Cuando ve a su víctima: Era gordito, rechoncho con una cara de alucinado que apetecía golpear, barba de tres días, una bolsita que parecía llevar ropa y una papeleta imaginaria que decía «quiero morir». Le dijo a su compañero: «Mira ése, tiene cara de idiota, y lleva unos calcetines estúpidos».
Cuando le estaban matando, pensó: Empezaba a molestarme el hecho de que no se moría ni debilitaba, lo que me cabreaba bastante. Seguí intentando sujetarle y mis manos encontraron su cuello, y en él, una de las brechas causadas por mi cuchillo momentos antes. Metí por ella una de mis manos y empecé a desgarrar, arrancando trozos de carne arañándome las manos en mi trabajo.

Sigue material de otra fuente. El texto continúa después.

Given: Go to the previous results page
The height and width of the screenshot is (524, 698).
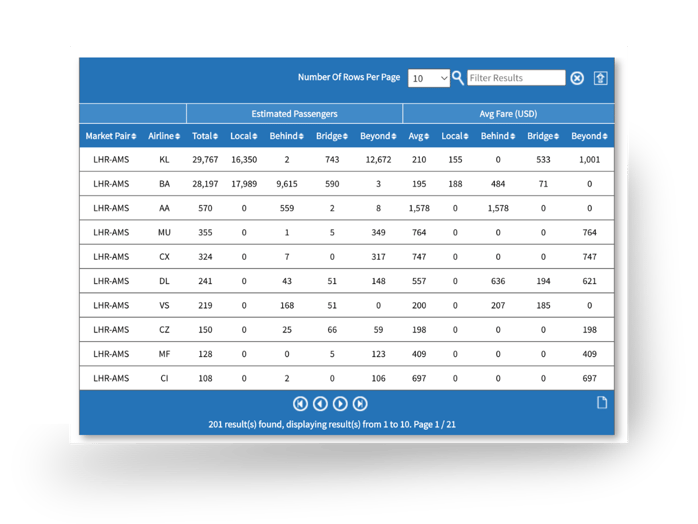Looking at the screenshot, I should point(320,404).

Hacia el final del asesinato: ¡Lo que tarda en morir un idiota! Llevábamos casi un cuarto de hora machacándole y seguía intentando hacer ruidos. ¡Qué asco de tío! Mi compañero me llamó la atención para decirme que le había sacado las tripas. Vi una porquería blanquecina saliéndole de dónde tenía el ombligo y pensé: ¡Cómo me paso! Redoblé mis esfuerzos divertido, y me alegré cuando pude agarrarle la columna vertebral con una mano, atrapándola, empecé a tirar de ella y no cesé hasta descoyuntársela.

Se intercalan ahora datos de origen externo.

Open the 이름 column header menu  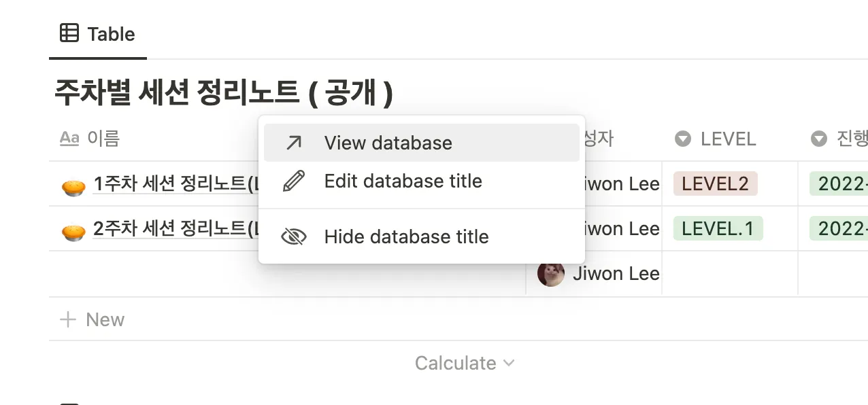point(103,139)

Cuando tenían ya a su víctima muerta a sus pies: A la luz de la luna contemplamos a nuestra primera víctima. Sonreímos y nos dimos la mano. Me miré a mí mismo y me descubrí absoluta y repugnantemente bañado en sangre. A mi compañero le pareció acojonante, y yo lamenté mucho no poder verme a mí mismo o hacerme una foto. Uno no puede pensar en todo.
Al llegar a casa de F. M.: Brindamos, nos felicitamos, nos reímos y me fui para mi casa donde me cambié de pantalones y metí los viejos en una bolsa que escondí en un cajón. Mis sentimientos eran de paz y tranquilidad espiritual total: me daba la sensación de haber cumplido con un deber, con una necesidad elemental que por fin era satisfecha: me sentí alegre y contento con mi vida.

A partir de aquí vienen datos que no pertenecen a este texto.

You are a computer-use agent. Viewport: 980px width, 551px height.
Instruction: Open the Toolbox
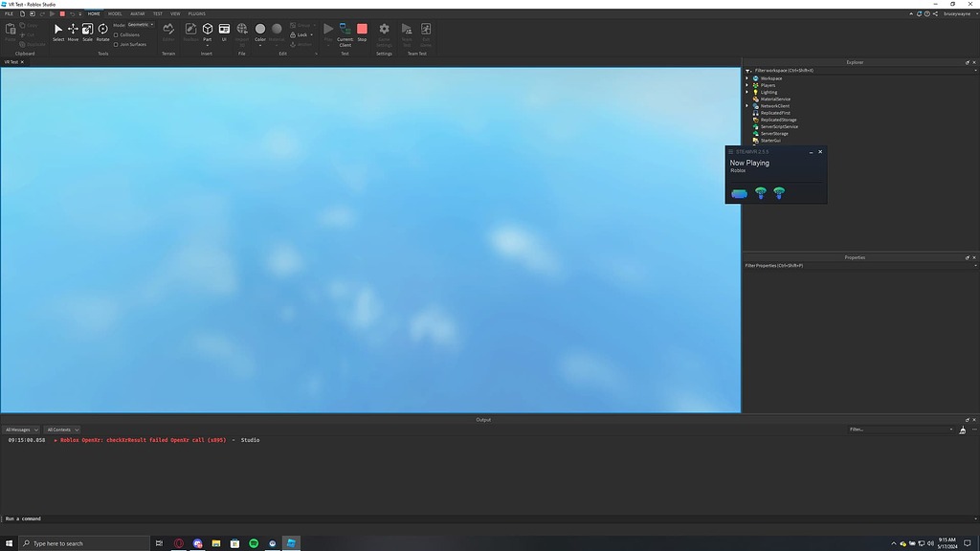[x=190, y=32]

Días después del asesinato: Mis sentimientos por hacer el asesinato en sí mismo no existían en absoluto, demostrándome que mi mente era fría y calculadora en cualquier situación y dándome esperanzas para otras acciones. No sentí remordimientos ni culpas, ni soñé con mi víctima, ni me inquietaba el que me pillaran. Todo eso eran estupideces. Comparé todo esto con mi compañero y coincidimos punto por punto.
Esta persona está hoy día libre y entre nosotros.